La fouille partielle des douves a permis non seulement de constituer un corpus de la vaisselle seigneuriale en usage du 14ième siècle au 18ième siècle mais également d’identifier les travaux sur la toiture du donjon. Entre le 14ième siècle et le 18ième siècle, la couverture a été notamment changée à trois reprises, alternant l’emploi de la tuile plate flamande et l’ardoise.
Les témoignages relatent deux incendies du donjon en 1537 et 1542 par les troupes de François Premier dont l’impact sur le monument a été identifié lors de la fouille de 2017. Lors du premier incendie, la porte d’accès vers le cellier est condamnée et un nouvel accès est percé à la place d’une archère dans le mur sud-est. Le deuxième incendie a été plus destructeur. Les premières assises des parements en grès des façades orientale et méridionale ont été déposées, sans doute fragilisées par la chaleur, pour être remplacées par des moellons de grès grossièrement équarris et des rognons de silex épannelés. Cette reprise de maçonnerie a été suivie d’un remblaiement du fossé qui isolait le donjon de la haute-cour, de l’abandon de l’accès sud-est au cellier et du percement d’une nouvelle porte à un niveau supérieur. Le voutement à croisée d’ogives du cellier qui n’a pas résisté au feu a été remplacé par un double berceau en brique au même moment.

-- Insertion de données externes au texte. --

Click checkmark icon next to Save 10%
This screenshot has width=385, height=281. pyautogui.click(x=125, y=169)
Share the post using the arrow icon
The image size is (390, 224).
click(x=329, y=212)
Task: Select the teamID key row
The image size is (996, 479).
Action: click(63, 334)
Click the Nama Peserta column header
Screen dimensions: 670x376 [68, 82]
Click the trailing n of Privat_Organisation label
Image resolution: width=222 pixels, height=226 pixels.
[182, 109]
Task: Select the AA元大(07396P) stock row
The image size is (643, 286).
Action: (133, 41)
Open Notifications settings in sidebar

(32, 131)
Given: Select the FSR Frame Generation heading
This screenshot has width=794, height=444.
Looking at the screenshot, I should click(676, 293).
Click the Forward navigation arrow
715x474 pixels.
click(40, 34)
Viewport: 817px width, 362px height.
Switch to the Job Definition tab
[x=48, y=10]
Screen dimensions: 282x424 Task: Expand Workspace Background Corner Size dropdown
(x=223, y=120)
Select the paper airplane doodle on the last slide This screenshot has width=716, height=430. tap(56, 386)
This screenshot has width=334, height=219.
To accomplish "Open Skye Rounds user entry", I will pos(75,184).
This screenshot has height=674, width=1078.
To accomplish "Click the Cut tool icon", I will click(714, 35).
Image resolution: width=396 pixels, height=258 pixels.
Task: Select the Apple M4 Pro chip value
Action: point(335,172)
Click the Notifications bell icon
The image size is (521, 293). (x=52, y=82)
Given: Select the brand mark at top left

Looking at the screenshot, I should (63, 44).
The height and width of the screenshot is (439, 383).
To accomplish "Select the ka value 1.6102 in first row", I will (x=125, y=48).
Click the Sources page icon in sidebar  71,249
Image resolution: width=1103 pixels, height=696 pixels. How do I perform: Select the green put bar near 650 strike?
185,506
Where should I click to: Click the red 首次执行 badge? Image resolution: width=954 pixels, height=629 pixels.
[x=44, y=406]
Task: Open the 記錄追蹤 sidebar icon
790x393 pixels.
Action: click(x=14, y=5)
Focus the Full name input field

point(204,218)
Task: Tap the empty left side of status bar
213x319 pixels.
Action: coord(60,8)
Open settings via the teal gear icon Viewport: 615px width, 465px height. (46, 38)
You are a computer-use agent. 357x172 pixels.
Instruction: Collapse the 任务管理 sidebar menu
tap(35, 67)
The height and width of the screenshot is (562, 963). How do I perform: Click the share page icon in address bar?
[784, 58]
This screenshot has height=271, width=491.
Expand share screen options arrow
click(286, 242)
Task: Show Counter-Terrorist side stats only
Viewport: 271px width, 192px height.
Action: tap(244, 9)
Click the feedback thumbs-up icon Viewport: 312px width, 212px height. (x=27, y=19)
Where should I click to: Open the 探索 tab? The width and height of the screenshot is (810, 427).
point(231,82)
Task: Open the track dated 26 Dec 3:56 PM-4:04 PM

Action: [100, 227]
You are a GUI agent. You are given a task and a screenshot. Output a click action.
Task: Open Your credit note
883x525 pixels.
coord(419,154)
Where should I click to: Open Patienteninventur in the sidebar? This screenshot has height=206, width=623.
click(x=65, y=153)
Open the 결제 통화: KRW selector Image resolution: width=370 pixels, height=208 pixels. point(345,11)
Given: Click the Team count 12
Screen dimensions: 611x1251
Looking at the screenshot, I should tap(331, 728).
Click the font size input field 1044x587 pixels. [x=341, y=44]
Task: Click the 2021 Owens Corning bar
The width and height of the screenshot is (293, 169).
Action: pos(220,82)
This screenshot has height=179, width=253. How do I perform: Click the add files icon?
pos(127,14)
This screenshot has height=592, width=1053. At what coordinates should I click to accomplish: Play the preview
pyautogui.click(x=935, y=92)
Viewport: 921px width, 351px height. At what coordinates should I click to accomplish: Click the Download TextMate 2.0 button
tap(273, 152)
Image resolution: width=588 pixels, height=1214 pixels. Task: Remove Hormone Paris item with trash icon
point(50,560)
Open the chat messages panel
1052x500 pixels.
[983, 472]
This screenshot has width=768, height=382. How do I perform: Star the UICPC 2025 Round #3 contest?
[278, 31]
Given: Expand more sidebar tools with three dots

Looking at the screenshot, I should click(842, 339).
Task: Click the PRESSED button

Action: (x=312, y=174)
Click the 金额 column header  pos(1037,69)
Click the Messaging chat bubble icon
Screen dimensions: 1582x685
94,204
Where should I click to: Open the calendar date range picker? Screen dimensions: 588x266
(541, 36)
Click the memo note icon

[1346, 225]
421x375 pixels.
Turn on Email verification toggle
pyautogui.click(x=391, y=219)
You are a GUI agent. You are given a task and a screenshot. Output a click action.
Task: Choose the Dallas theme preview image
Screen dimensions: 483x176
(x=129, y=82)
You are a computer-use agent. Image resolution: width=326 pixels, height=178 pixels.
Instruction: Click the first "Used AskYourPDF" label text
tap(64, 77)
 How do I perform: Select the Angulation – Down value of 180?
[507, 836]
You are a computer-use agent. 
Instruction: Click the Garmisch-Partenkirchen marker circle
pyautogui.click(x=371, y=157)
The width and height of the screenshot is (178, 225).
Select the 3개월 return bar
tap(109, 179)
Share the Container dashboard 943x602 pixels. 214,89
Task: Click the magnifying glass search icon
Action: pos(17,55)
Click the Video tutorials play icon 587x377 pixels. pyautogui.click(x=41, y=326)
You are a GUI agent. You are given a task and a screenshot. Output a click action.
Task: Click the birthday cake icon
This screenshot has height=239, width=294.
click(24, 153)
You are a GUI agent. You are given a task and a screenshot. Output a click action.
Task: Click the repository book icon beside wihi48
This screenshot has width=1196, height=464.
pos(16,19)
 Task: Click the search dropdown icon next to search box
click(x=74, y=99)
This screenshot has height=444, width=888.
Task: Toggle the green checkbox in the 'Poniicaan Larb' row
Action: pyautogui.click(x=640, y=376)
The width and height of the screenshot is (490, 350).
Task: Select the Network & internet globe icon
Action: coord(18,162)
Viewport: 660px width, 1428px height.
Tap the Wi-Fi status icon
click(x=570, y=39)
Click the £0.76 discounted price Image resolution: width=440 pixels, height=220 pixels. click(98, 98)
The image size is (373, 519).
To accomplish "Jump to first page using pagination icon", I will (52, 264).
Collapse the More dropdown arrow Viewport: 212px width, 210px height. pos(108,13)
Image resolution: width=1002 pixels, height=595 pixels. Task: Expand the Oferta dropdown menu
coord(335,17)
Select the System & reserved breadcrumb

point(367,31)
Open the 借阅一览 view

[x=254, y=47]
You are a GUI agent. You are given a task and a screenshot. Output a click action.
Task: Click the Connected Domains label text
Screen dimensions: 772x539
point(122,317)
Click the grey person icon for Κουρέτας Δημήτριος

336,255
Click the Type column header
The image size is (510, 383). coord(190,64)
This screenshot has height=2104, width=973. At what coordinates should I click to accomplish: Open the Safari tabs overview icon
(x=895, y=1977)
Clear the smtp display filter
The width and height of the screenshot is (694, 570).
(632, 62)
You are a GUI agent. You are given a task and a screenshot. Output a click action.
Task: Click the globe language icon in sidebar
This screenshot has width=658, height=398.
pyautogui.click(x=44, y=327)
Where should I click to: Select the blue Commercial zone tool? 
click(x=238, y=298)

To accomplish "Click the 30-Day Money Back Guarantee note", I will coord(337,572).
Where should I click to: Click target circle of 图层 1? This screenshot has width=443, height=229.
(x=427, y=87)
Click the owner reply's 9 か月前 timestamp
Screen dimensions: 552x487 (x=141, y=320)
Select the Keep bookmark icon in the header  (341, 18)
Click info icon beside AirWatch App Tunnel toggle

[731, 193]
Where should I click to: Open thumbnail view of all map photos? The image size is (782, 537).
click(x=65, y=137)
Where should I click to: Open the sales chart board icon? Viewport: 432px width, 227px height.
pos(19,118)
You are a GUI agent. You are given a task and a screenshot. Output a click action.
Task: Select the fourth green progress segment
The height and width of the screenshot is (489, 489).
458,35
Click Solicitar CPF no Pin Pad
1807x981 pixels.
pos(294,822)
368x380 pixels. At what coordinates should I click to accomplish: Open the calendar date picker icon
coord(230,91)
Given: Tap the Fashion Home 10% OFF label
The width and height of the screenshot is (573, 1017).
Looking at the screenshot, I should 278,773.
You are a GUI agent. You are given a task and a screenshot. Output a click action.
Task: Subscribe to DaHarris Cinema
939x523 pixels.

La haute-cour a également été remodelée à cette occasion. Deux murs d’escarpe en grès, adossés ou chainés au monument ont été édifiés au nord et au sud contre la paroi de la plate-forme. La configuration de la basse-cour, observée uniquement lors d’un diagnostic, a été plus difficile à cerner. Elle était connectée au donjon par un ponton dont la culée en grès a été dégagée en 2016 lors d’un diagnostic. Des voies de circulation en cassons de grès, des bâtiments fondés sur des solins et des fosses ont été aménagés sur une plate-forme de 4000 m² qui n’était apparemment pas totalement ceinturée par un fossé.
Le site de Bours est un parfait archétype d’établissement du bas Moyen Âge, à la fois centre domanial et demeure seigneuriale, débarrassé des aménagements défensifs inhérents aux mottes antérieures. Seul le donjon, résidence et construction d’apparat, établit un lien avec l’architecture militaire précédente en adoptant quelques-uns de ses caractères architecturaux (plan turriforme, fentes de tir, assommoir).
J. -M. Willot
Référence du rapport
WILLOT J.-M. (directeur), AGOSTINI H., DENIS C., MEURISSE-FORT, CALOIN C., GOEMAN A.,
Bours (Pas-de-Calais), "Le Donjon", Parcelle B 179
Rapport final d’opération, Fouille préventive d'office,édition Direction de l’Archéologie du
Pas‑de‑Calais, Dainville, 2020, 310 pages, 169 figures.